Os adolescentes se atrapalham com uma pesada viga de madeira que serve como mastro central do que é essencialmente uma grande lona de circo. Eles a encontraram na I-85, estendida em uma vala perto de uma carreta capotada em cuja lateral havia a insígnia gasta de um gigante palhaço com a tinta descascada. Com uma circunferência de mais de 100 metros, a grande tenda de circo suja e puída — que cheira a mofo e excremento de animais — pareceu ao homem com o boné da John Deere a cobertura perfeita para uma área comum, um lugar para guardar os suprimentos, um lugar para manter a ordem, um lugar para manter alguma aparência de civilização.

— Cara… isso não vai segurar o peso — reclama um dos adolescentes, um garoto preguiçoso usando um casaco do Exército, chamado Scott Moon. Seu cabelo comprido louro pende sobre o rosto, e a respiração fica visível enquanto ele bufa e se esforça com os outros garotos góticos, cheios de tatuagens e piercings, de seu colégio.

— Pare de reclamar, vai segurar, sim — retruca o homem de boné com um grunhido. Seu nome é Chad Bingham, um dos homens de família do assentamento, pai de quatro meninas: uma de 7 anos, duas gêmeas de 9 e uma adolescente. Infeliz em seu casamento com uma garota submissa de Valdosta, Chad se considera um disciplinador rigoroso, exatamente como o pai era. Mas seu pai teve filhos homens e nunca precisou lidar com as coisas femininas sem sentido. Aliás, o pai
de Chad nunca teve que lidar com sacos apodrecidos de pus e carne morta que perseguem os vivos. Portanto, agora Chad assume o controle, o papel de macho alfa… porque, como dizia seu pai: “Alguém tem que fazê-lo.” Ele lança um olhar feroz para os garotos.

— Aguentem firme!

— Não vai ficar mais alto do que já está — resmunga um dos garotos góticos através de dentes cerrados.

— Você é que está alto — brinca Scott Moon, com uma risadinha abafada.

— Segurem firme! — ordena Chad.

— O quê?

— Eu disse para segurar FIRME essa merda! — Chad enfia um contrapino de metal através de uma ranhura na viga. As paredes externas do enorme pavilhão de lona tremulam no vento outonal, causando um estrondo, enquanto outros adolescentes correm em direção aos cantos mais afastados com vigas de sustentação menores.
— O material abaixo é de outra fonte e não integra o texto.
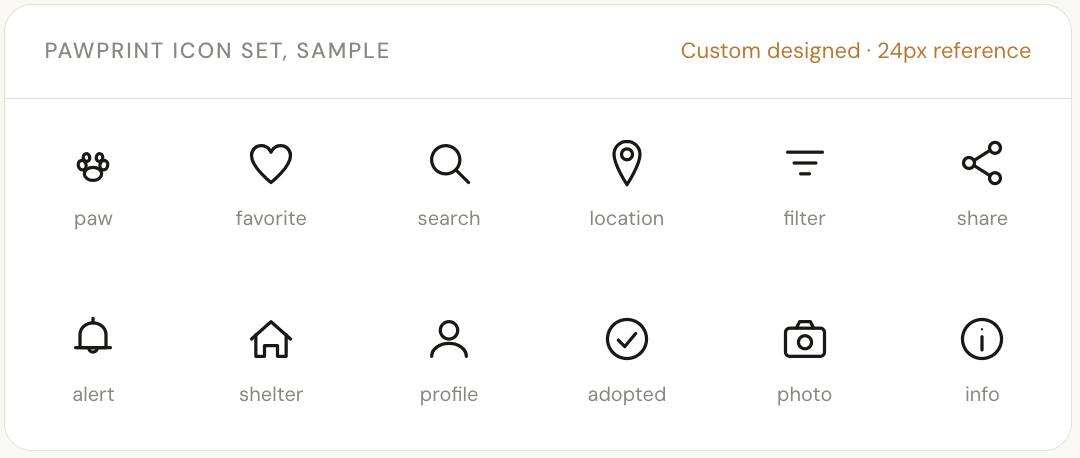Click the 'favorite' label text

pyautogui.click(x=271, y=218)
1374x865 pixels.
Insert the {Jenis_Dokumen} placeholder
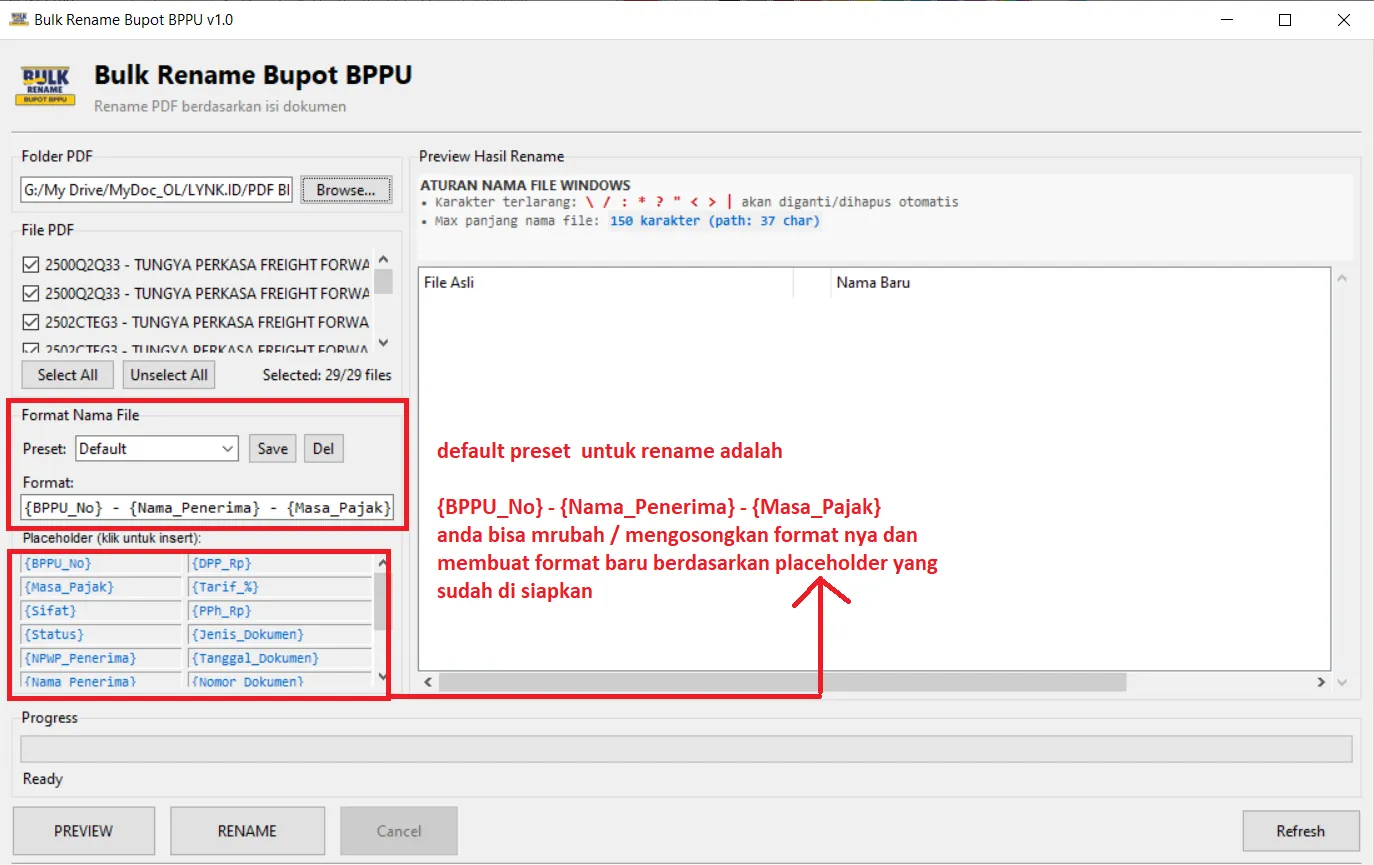coord(279,635)
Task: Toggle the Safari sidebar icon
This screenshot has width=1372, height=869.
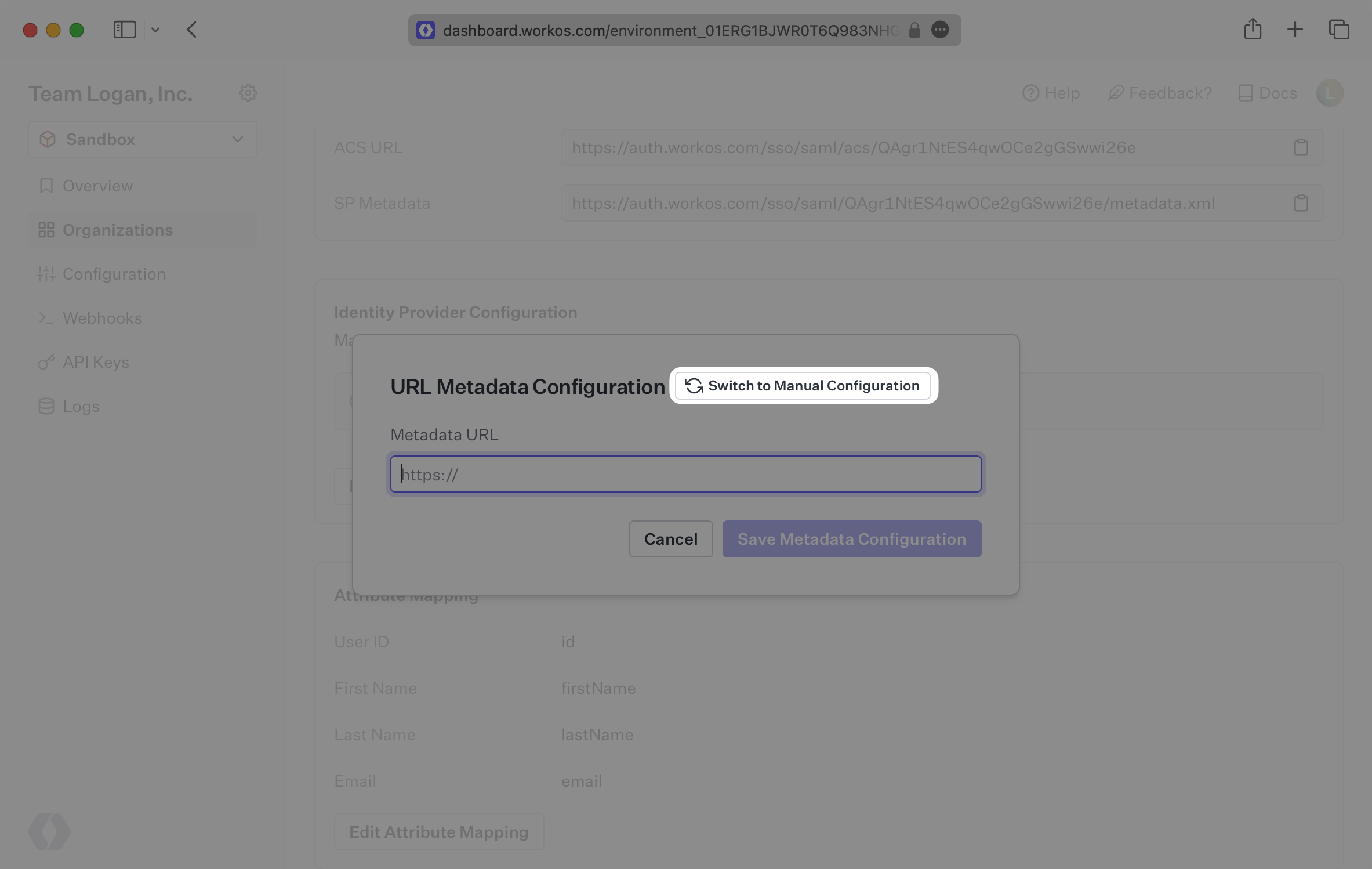Action: click(x=124, y=30)
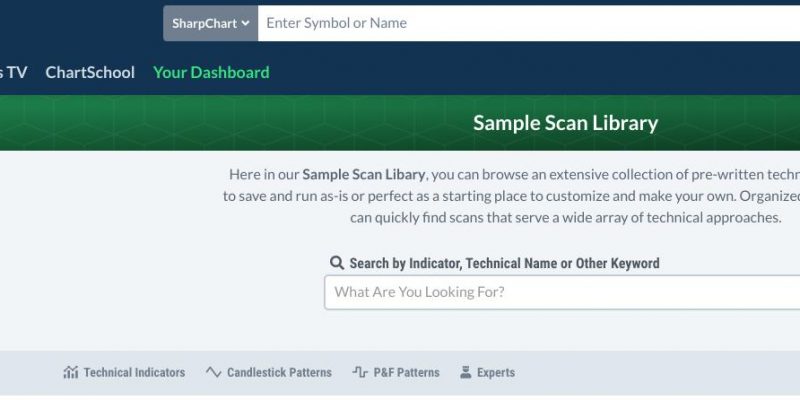
Task: Go to ChartSchool in the nav bar
Action: (90, 72)
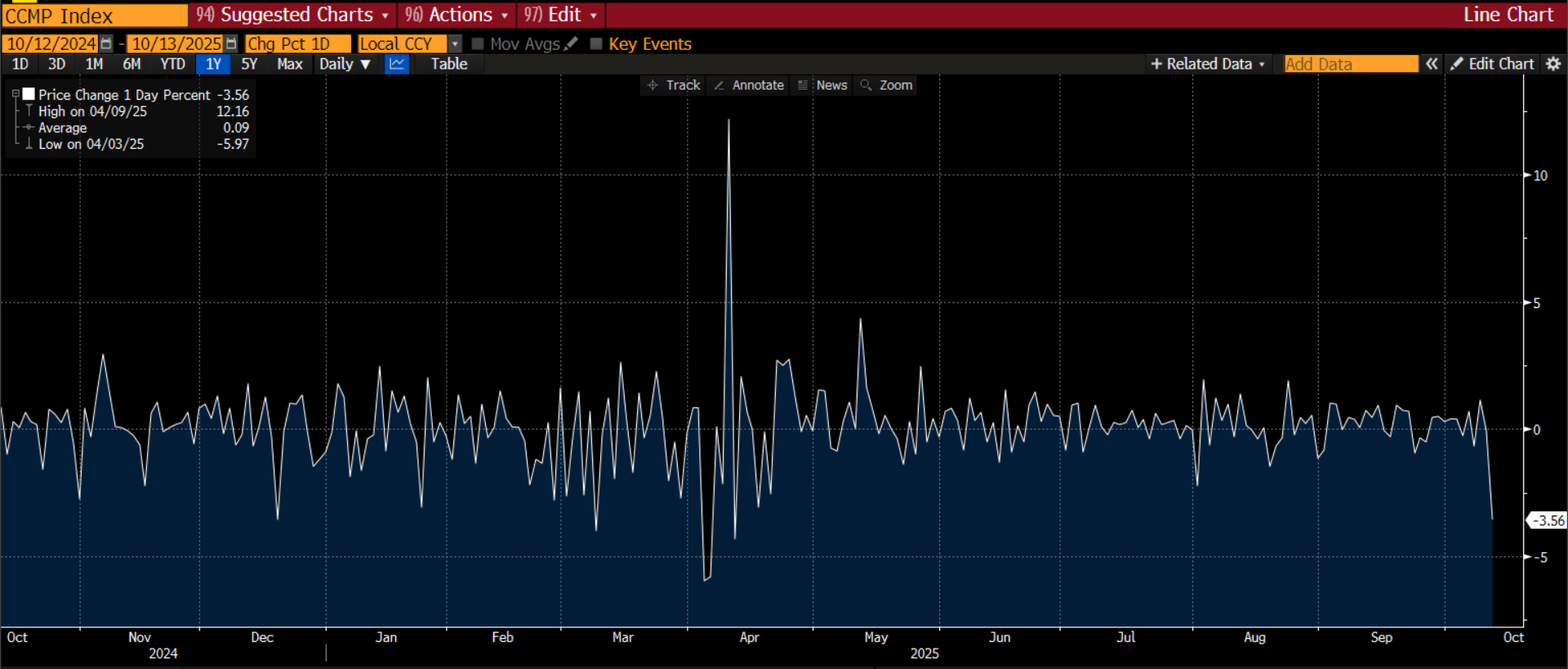Collapse panel with double chevron icon
This screenshot has height=669, width=1568.
[1432, 64]

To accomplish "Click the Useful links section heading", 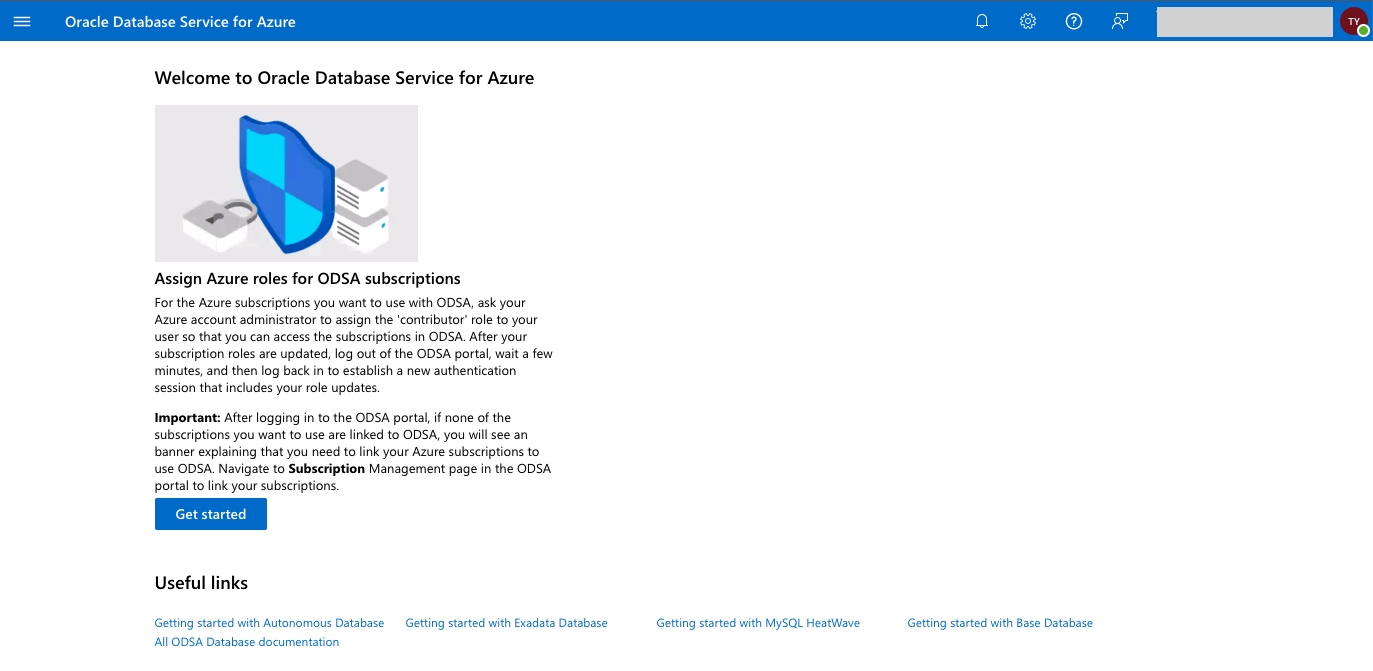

Quando a grande cobertura toma forma e o panorama da clareira fica visível para Chad pela ampla abertura em uma das extremidades, seu olhar atravessa o capim marrom achatado do pasto, passando por carros com capôs abertos, por bandos de mães e filhos sentados no chão contando as magras provisões de frutinhas silvestres e detritos de máquinas de salgadinhos, pela meia dúzia de picapes repletas de bens materiais.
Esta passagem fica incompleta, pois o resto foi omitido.